A short note for plugin developers
- Even guest workflows require strict input validation when they affect totals.
- Do not rely on client-side checks; implement server-side validation and capability checks.
- Include negative and boundary-value tests in your test suite for numeric inputs.
- Document public endpoints and ensure appropriate authentication or validation is applied.
Closing — overview and final recommendations
This vulnerability reinforces a simple rule: any feature that affects payments or order totals must be validated and protected on the server. Immediate actions for store owners and operators:
- Update the plugin to version 1.5.5 immediately, or disable the plugin until patched.
- If you cannot patch right away, implement WAF rules to block negative tip submissions and unauthenticated modifications.
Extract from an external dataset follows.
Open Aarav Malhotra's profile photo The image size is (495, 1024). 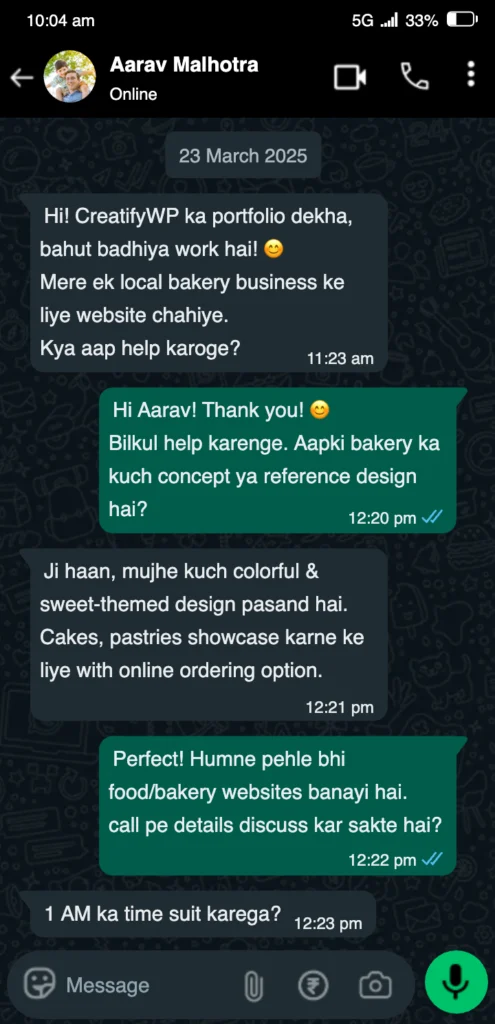click(x=69, y=76)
- Search your orders and logs for signs of abuse and preserve evidence if you find suspicious activity.
- Deploy monitoring and alerting for similar patterns to catch future abuse faster.
If your team needs assistance, engage your hosting provider, internal security team or a qualified security consultant to implement mitigations and perform forensic review. Treat inputs that affect monetary amounts as high-risk until proven safe.
Published: 14 August 2025 — Advisory prepared from the perspective of a Hong Kong-based security practitioner.